Cost could be one of the biggest impediments to mass adoption of LLMs. We are addressing concerns with deploying a database to help make API calls to LLMs. As in any data and analytics initiative, it is imperative to calculate the total cost of ownership (TCO):
- Infrastructure cost of the database. This includes licensing, pay-per-use, APIs, licenses, etc.
- The cost to search the data using vector embeddings. Typically, this cost is higher than the conventional cost of full-text search, as extra CPU/GPU processing is needed to create the embeddings.
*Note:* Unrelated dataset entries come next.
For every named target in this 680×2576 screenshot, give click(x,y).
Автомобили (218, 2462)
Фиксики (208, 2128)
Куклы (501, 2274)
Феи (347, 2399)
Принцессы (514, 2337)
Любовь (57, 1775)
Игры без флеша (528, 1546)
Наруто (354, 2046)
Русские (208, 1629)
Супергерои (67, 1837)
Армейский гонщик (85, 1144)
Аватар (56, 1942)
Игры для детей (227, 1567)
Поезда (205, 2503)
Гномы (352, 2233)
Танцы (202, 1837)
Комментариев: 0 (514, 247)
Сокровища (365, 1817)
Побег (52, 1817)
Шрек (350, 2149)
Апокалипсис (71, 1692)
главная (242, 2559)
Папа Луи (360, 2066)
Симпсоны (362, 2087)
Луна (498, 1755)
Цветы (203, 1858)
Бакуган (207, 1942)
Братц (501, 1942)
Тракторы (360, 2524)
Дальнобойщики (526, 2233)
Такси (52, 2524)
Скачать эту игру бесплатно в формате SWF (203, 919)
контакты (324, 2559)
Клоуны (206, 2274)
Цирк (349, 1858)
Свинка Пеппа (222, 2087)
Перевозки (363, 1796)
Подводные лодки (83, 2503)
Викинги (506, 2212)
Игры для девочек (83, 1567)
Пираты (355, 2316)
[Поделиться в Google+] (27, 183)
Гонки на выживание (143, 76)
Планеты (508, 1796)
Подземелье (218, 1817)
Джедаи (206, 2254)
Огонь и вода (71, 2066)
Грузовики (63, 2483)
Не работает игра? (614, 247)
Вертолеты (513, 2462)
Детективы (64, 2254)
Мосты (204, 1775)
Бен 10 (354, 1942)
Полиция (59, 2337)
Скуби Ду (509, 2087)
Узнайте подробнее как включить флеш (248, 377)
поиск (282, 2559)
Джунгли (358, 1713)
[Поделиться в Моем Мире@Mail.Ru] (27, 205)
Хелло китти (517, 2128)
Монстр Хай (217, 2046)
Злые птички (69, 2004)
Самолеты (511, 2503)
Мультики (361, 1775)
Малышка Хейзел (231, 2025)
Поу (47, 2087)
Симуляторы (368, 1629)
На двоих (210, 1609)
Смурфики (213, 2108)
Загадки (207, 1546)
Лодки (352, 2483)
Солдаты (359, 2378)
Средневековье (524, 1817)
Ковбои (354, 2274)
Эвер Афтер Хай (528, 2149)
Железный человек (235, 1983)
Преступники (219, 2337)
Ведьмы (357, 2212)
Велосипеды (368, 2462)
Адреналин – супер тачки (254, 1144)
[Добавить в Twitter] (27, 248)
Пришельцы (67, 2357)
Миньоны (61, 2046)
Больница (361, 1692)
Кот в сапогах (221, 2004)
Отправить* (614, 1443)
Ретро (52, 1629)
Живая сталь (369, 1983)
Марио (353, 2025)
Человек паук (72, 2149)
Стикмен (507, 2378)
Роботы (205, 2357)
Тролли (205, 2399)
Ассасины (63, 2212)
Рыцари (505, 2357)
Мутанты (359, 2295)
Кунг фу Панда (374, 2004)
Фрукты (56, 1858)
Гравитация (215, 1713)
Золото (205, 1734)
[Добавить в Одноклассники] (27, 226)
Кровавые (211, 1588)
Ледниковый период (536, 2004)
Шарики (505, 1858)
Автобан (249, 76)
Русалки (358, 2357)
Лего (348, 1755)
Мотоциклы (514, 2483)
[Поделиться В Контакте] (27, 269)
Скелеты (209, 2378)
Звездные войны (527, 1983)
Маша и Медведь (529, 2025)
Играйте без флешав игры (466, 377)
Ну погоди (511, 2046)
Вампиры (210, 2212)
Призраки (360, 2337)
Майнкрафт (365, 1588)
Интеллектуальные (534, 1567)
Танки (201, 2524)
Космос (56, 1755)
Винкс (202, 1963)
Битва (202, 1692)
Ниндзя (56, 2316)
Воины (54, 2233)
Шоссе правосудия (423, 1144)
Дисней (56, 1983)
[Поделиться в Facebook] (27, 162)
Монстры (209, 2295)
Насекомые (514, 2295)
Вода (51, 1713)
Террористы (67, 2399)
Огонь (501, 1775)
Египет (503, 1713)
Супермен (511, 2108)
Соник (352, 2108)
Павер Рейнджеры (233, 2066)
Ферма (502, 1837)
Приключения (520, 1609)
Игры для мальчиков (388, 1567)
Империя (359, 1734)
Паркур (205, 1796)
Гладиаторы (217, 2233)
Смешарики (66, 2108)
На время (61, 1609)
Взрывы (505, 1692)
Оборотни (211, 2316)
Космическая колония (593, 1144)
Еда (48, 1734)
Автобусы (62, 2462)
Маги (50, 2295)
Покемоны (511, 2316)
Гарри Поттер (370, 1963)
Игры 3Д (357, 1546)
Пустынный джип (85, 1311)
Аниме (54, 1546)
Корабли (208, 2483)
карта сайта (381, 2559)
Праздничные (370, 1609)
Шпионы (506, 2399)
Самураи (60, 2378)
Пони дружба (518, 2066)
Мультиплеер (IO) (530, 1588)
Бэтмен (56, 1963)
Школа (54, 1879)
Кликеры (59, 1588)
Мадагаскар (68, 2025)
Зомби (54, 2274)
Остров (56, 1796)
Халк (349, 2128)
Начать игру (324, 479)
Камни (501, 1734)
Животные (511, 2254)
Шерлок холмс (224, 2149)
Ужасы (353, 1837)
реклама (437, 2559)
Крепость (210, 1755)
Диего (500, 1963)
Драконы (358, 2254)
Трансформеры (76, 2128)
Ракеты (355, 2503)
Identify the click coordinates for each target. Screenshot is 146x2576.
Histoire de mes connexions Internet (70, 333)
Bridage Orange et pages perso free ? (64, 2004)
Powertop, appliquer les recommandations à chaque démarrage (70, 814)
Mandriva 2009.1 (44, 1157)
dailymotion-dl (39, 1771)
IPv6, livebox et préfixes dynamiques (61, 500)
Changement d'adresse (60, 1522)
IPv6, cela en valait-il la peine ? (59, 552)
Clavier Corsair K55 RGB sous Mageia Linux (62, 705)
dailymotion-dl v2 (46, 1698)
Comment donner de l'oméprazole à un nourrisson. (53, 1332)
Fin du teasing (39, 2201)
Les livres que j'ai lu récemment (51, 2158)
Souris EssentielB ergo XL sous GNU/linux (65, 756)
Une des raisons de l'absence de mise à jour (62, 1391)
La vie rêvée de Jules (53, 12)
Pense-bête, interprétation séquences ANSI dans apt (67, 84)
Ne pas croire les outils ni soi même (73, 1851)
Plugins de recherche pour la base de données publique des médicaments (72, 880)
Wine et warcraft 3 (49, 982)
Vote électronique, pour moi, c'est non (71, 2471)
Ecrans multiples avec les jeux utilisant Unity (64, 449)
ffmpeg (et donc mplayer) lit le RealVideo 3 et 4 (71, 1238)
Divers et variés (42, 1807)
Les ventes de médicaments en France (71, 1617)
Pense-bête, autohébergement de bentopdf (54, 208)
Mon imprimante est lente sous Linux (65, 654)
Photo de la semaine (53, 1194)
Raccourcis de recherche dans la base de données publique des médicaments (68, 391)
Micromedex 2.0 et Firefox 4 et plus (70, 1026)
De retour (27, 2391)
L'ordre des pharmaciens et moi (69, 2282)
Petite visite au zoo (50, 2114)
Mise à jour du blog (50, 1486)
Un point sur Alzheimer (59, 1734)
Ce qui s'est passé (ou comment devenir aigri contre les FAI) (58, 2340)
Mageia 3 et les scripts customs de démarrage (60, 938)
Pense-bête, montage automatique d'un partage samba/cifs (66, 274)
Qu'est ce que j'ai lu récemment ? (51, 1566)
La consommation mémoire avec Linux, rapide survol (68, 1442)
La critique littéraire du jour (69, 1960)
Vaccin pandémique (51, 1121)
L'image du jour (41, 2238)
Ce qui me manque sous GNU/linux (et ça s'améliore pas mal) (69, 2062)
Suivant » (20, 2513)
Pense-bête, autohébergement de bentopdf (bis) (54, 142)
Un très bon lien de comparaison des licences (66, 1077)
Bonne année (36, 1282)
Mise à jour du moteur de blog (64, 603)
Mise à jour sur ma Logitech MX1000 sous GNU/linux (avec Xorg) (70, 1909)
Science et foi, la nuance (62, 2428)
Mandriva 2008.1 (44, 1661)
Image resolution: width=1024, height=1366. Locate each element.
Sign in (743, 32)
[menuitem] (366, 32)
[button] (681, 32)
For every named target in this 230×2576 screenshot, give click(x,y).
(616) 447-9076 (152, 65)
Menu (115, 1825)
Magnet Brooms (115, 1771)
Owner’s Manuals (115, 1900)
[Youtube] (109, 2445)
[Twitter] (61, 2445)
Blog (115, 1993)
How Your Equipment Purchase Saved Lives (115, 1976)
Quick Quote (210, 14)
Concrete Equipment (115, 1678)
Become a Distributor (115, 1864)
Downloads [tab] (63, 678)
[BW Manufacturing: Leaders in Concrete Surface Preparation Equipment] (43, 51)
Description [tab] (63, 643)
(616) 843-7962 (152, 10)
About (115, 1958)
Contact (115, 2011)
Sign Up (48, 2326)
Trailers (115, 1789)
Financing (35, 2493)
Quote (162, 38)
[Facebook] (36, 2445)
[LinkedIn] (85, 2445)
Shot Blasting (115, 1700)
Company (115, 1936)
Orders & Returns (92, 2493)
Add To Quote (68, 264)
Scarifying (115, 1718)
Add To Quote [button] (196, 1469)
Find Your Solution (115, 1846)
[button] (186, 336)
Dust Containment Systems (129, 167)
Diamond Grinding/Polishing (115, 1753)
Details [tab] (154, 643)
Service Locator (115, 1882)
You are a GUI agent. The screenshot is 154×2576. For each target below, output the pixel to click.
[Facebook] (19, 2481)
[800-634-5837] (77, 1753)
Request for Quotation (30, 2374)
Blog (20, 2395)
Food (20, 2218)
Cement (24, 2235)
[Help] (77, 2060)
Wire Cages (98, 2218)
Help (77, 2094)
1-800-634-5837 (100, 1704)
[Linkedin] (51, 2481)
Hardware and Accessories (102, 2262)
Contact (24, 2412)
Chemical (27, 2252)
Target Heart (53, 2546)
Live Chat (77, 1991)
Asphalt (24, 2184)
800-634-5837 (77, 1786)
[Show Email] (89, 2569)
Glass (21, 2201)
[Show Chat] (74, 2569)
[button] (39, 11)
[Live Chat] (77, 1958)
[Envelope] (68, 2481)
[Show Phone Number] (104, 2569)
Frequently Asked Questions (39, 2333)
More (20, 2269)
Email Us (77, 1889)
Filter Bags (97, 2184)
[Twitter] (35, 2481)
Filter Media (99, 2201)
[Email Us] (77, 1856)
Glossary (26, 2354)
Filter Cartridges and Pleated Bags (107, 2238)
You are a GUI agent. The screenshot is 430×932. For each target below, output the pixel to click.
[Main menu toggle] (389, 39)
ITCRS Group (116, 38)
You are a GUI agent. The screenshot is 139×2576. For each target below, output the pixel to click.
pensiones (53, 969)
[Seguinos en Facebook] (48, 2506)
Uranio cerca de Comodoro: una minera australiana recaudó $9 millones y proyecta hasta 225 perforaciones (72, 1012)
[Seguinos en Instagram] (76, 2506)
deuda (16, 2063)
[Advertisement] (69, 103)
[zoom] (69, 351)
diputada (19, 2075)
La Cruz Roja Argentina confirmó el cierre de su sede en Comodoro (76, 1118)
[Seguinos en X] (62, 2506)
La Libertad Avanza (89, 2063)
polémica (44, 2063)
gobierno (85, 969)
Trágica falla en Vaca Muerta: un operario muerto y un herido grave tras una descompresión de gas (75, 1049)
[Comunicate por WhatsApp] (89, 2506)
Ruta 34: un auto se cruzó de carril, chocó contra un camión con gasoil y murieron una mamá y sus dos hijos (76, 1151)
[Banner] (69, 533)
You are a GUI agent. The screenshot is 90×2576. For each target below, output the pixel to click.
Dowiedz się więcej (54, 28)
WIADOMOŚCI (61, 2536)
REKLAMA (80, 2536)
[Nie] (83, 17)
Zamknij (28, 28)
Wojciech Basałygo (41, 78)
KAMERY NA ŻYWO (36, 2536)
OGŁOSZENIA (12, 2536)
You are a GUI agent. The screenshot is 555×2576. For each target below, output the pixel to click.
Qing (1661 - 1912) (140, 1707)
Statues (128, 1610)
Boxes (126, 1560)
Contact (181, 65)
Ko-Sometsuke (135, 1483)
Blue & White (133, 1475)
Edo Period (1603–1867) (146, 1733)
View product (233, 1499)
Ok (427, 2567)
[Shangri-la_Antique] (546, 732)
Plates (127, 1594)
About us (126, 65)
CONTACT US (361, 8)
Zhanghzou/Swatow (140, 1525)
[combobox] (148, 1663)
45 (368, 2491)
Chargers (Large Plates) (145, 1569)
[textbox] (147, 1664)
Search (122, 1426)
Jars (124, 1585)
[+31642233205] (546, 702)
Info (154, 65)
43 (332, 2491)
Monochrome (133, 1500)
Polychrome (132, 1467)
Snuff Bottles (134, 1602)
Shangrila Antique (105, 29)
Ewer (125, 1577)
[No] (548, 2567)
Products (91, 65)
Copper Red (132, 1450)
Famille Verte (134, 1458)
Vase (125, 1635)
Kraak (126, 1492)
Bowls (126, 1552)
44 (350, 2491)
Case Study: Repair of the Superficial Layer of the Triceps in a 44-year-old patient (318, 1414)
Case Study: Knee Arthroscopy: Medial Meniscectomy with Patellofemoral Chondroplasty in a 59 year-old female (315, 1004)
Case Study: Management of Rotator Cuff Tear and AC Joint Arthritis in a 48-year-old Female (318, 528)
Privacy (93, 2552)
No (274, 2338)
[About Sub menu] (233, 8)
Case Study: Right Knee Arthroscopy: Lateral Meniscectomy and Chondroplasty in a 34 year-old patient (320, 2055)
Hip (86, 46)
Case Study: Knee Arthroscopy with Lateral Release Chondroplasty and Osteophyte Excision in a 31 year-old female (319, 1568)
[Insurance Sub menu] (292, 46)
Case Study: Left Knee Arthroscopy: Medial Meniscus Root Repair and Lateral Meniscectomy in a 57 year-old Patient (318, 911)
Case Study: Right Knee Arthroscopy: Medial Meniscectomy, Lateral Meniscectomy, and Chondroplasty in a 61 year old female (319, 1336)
- Skills and training. We have already seen the creation of the “prompt engineer” role. In addition, Python and machine learning skills are essential to prepare the data for vector searches.
Eventually, we expect FinOps observability vendors will add capabilities to track and audit vector search costs.
5. Data Access
Semantic searches rely on natural language processing (NLP) to ask questions — meaning, end users’ reliance on SQL diminishes. It is quite possible that LLMs replace business intelligence reports and dashboards. Also, a robust infrastructure to handle APIs becomes critical. The APIs may be the traditional HTTP REST or GraphQL.
However, in a database that supports traditional online transaction and online analytic processing, use of SQL can allow mixing traditional keyword (i.e., lexical) search with the semantic search capabilities enabled by LLMs.
6. Deployment, Reliability and Security
As we know, vectors should be shared to improve the performance of vector searches. This approach is used by database vendors to also improve reliability as the shards run in pods orchestrated by Kubernetes. In this self-healing approach, if a pod fails, it is automatically restarted.
Database vendors should also geo-distribute shards to different cloud providers or different regions within a cloud provider. This solves two concerns — reliability and data privacy concerns.
A common concern is the confidentiality of data. Organizations need the chatbot or the API to the LLM to not store the prompts and retrain their model. As mentioned earlier, OpenAI’s updated data usage and retention policy addresses this concern.
Finally, the vector search and the API call to the LLM must perform role-based access control (RBAC) to maintain privacy, just like in conventional keyword search.
7. Ecosystem Integration
A database that supports AI workloads must have integration with the larger ecosystem. These include:
- Notebooks or integrated development environments (IDEs) to write code that will enable the AI value chain steps described earlier in this article.
- Existing MLOps capabilities from cloud providers, like AWS, Azure and Google Cloud as well as independent vendors. In addition, support for LLMOps is starting to arise.
- Libraries to generate embeddings, such as OpenAI and HuggingFace. This is a quickly expanding space with many open-source and commercial libraries.
The modern application space is getting redefined by the ability to chain various LLMs. This is clear in the rise of LangChain, AutoGPT and BabyAGI.
8. User Experience
The debate over which is the best technology to use for a specific task is often resolved by the speed of adoption. Technologies that have superior user experience often prevail. This experience is across various vectors (no pun intended):
- Developer experience: the ability to write code to prepare the data for AI workloads.
- Consumer experience: the ease of generating the right prompts.
- DevOps experience: the ability to integrate with the ecosystem and deploy (CI/CD).
Database providers must provide best practices for all the personas interacting with their offerings.
One thing is clear: The generative AI space is nascent and a work in progress. In the end, the guiding principles that apply to other data management disciplines should still be adhered to in regard to AI. Hopefully, this helps a bit in demystifying what is needed to leverage AI workloads and how to choose the optimal database technologies.